Thank you for your kind words. I'm very glad you are able to connect with my writting. It means a lot to me.
Esker
Fri, 2017-03-10 15:21
exquisite of the rennaisance and conissuer
ritual and attire is a delight
passion and romance
equally i pay tribute too
the modernity of today
has lost its zest
track pants and easy acess
clothing and life
the wham bam..bored now
need options...
no more mental foreplay
for stimulation to any senses
the push button make me
happy world
so easily our minds wired
for the challenge ..that dance
wooing.....subdueing of dominance
and submission of rules
heirarchy and love of the detailing
almost like handcrafted
when they get what they want
and they never want it again...
Hole..Loved that vid..
everyone remembers cleopatra
and alexander and ghangis kahn
coporate take over
the art of the relationship
people bore easy
creating atmosphere and tricky
worlds of interest is fading
the bare grunt and ding of the
bell is the language of today
like Metropolises gritty function
a great movie by Fritz Lang...
but of course...I loved the
mechanization of perfection
the then exhulted but vision
of how the future may become
with even a senseless ideal
of perfection
the super muse
the super hero so be it
forbidden love
how one protects the ego
the persona
the multilayering of selves
to protect the old hurts
weaknesses...
worship on pedestals
if I let her in she will see
im a fraud...a monster
she will see im weak
a nobody
my darkness
im a notch on her gunslinger
good looks gunbelt
having her want
is tribute..the false respect
to the cost of intimacy
warmth
risk..
false dawns
i never made the jump
the ladies having me for
dinner...course now its just
happiness and comfort
no ones locked me in
if anything i have more
freedom of the exchange
they laughed at all my petty
fears and insecurities
and but equally
i charmed and dominant
took what i wanted and
they allowed
dazzled that at least
i was a confident man
then..and now....
the dinner happened
one of the glorious
memories...and sometimes
that want...need..urge
unslaked is a thirst..a
driving force to find in its
dry composure a deluge
of the mystery and allure
of the gleaming mirage....
but that complex and frustrating
madenned perplexity
still is cut through by the intuitive
nature of that attraction
now I would have taken her lead
we had a room....evening quiet
park side settings...both of us
love the outdoors...atmosphere
enviroment everything
unrequited love
is like a drug
rock ballads of love and dismay
abound
but as u so aptly write
impotent
a charged storm
never finding ground
its romantic in its own
way...
excellently written in
your style that for me
dazzles me
a bow to you
fair Lady!
mr man about town
Wolf!
swamp-witch
Sun, 2017-03-19 18:11
Hey Rhiannon,
This might sound a little strange but this poem totally reminds me of a poem called "The Disappointment" by Aphra Behn (https://www.poetryfoundation.org/poems-and-poets/poems/detail/43639)

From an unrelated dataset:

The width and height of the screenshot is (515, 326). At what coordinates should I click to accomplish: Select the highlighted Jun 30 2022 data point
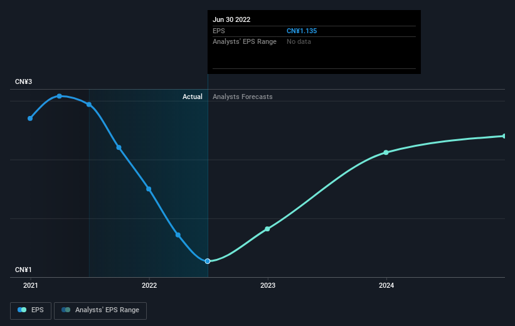click(x=208, y=261)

Your word choices are so decadent, and in a way old-fashioned, that I'm reminded of that poem from the 1600s. Yet, I don't feel the disappointment in your poem necessarily. It is like your poem is the other side of the coin of a situation like this one.
If I could make a tiny suggestion, I think the word choice of "sweet nectar" is teetering toward the cliche. Maybe "saccharine" or even "botanical" or "bacchian" for something really different could replace "sweet", if you like the idea.
Hope this helps! I really look forward to read more of your writing,
Kelsey
Critique, don't comment.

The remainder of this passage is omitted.